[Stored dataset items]
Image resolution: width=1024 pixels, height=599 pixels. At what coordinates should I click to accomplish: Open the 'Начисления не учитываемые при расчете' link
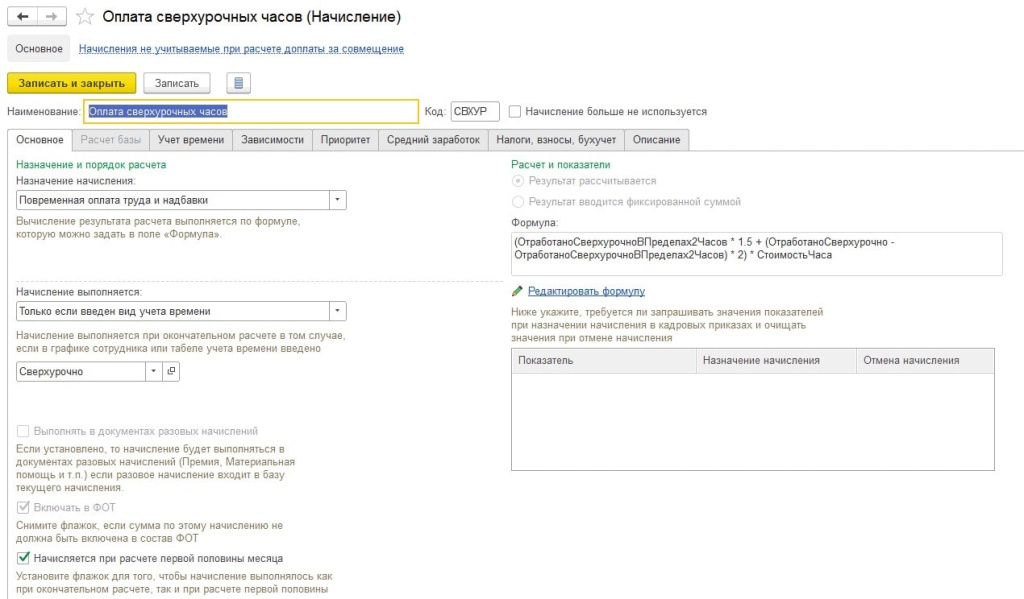click(241, 48)
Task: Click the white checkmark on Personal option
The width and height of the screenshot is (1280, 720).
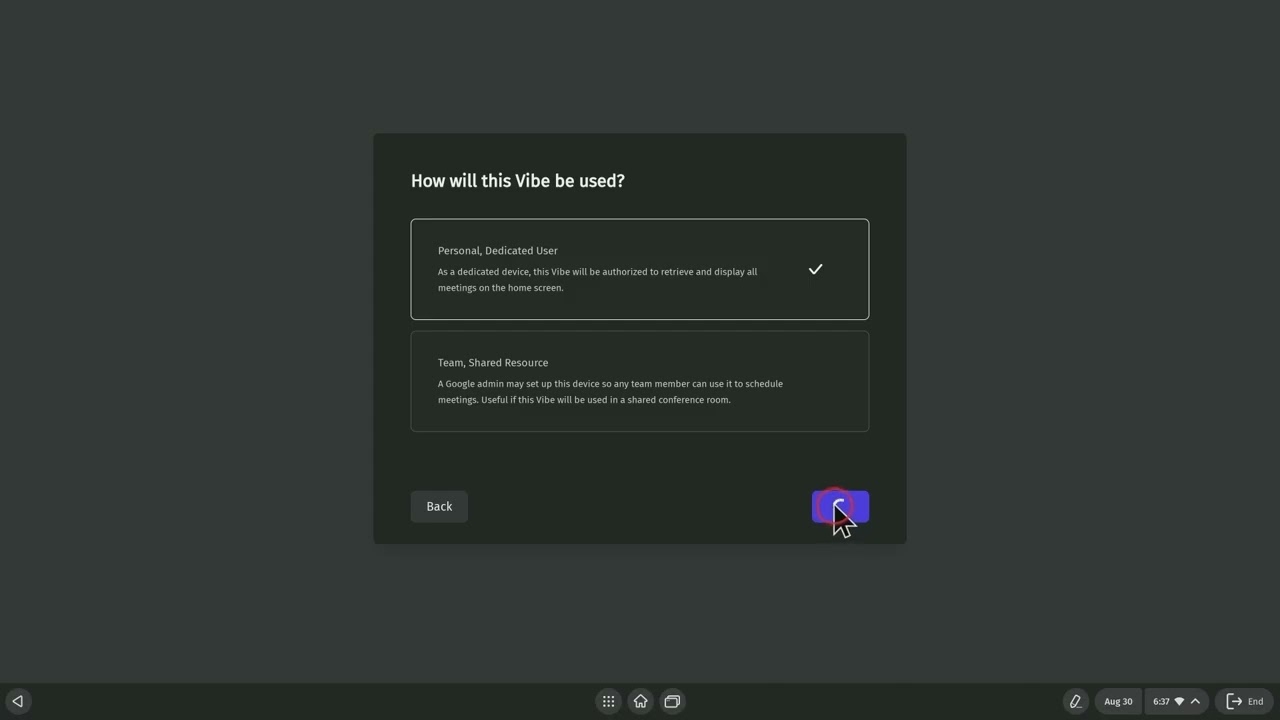Action: [x=815, y=269]
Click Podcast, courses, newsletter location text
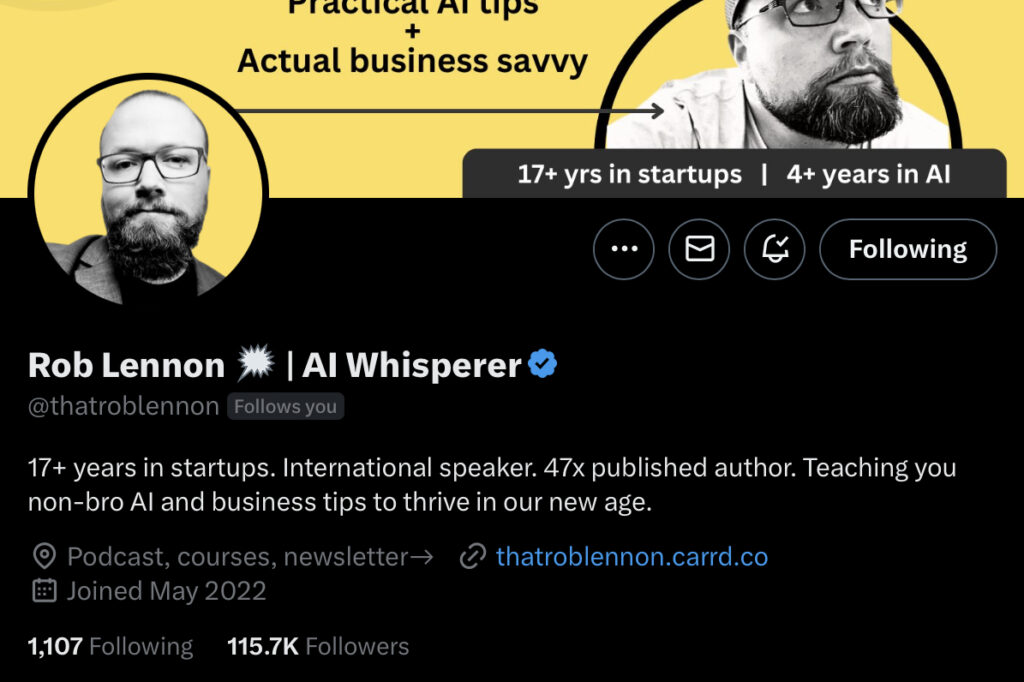The width and height of the screenshot is (1024, 682). click(250, 557)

## SET TASK:
Lay out the data above as a two-column CSV with the headers "instruction" and "location". Give each instruction and its answer their own row, put each value in a single quoted field with line breaks replaced by spaces, and leave out the pictures.

## EXERCISE OUTPUT:
instruction,location
"Image resolution: width=1024 pixels, height=599 pixels. At what coordinates should I click to accomplish: Open the 'Начисления не учитываемые при расчете' link","click(241, 48)"
"Task: Click the white checkmark on Personal option The width and height of the screenshot is (1280, 720).","Action: [x=815, y=269]"
"Click Podcast, courses, newsletter location text","The width and height of the screenshot is (1024, 682). click(250, 557)"